(Saved entries)

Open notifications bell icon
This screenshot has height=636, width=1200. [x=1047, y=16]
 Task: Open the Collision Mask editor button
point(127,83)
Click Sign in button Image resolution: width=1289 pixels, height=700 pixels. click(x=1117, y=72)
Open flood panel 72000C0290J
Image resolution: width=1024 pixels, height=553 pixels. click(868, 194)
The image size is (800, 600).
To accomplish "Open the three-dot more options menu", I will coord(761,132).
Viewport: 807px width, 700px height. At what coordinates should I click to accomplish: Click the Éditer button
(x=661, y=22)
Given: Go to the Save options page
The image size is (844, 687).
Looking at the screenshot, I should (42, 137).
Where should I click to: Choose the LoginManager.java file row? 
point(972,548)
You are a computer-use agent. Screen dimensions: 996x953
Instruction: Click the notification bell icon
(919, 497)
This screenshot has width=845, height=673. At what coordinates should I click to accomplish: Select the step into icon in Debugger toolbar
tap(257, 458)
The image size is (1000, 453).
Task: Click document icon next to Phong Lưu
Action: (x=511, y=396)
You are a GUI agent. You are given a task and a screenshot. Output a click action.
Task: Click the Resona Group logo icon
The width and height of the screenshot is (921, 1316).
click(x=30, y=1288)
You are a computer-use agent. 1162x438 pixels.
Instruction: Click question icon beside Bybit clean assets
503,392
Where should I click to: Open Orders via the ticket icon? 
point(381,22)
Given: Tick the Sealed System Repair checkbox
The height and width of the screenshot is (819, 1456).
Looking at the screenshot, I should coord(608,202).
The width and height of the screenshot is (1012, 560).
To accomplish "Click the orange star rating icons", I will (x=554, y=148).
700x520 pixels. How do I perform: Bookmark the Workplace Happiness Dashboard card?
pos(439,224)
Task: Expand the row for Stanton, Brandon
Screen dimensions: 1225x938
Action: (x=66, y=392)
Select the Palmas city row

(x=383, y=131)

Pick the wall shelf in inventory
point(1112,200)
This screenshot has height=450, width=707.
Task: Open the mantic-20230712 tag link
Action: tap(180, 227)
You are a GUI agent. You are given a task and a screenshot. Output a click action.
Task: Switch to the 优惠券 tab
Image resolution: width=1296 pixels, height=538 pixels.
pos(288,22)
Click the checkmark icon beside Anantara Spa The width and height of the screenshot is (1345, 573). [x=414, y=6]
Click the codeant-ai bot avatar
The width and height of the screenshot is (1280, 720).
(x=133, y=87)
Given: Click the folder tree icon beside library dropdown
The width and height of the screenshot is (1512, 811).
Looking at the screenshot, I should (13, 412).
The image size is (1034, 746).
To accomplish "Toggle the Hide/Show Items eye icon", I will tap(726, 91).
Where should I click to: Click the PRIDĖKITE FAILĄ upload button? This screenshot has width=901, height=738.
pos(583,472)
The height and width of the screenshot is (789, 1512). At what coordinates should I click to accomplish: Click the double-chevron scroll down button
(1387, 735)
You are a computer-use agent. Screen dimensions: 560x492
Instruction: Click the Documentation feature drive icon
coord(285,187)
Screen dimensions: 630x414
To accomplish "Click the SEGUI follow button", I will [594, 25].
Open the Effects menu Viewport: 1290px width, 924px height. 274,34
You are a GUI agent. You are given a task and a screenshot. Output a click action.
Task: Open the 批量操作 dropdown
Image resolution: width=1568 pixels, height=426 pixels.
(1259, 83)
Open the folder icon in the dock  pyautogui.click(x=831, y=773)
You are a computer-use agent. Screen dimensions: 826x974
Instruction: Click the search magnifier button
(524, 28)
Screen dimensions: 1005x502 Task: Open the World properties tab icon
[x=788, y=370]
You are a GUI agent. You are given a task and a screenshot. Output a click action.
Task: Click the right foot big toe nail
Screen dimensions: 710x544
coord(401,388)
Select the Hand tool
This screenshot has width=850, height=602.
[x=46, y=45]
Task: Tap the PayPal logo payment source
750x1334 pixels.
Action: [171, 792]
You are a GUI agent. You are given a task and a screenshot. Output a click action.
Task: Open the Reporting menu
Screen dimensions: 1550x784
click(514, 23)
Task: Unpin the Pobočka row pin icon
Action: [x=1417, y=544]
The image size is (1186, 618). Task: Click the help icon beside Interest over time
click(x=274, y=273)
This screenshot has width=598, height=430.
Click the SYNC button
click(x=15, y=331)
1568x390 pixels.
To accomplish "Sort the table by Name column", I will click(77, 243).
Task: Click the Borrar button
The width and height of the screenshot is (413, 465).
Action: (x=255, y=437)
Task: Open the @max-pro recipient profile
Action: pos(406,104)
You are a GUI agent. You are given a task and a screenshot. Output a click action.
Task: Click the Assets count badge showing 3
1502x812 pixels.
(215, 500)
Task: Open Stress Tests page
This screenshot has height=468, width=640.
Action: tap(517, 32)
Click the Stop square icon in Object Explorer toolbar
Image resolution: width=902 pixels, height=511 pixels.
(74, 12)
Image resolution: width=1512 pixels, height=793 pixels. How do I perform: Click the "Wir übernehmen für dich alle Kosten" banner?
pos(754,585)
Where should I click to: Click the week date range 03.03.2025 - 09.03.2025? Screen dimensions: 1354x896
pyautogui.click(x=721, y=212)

= INSTRUCTIONS TO FOLLOW =
Copy the records above exactly, please, but only from the first line through the line containing "Click Sign in".

= ANSWER AREA =
Open notifications bell icon
This screenshot has height=636, width=1200. [x=1047, y=16]
 Task: Open the Collision Mask editor button
point(127,83)
Click Sign in button Image resolution: width=1289 pixels, height=700 pixels. click(x=1117, y=72)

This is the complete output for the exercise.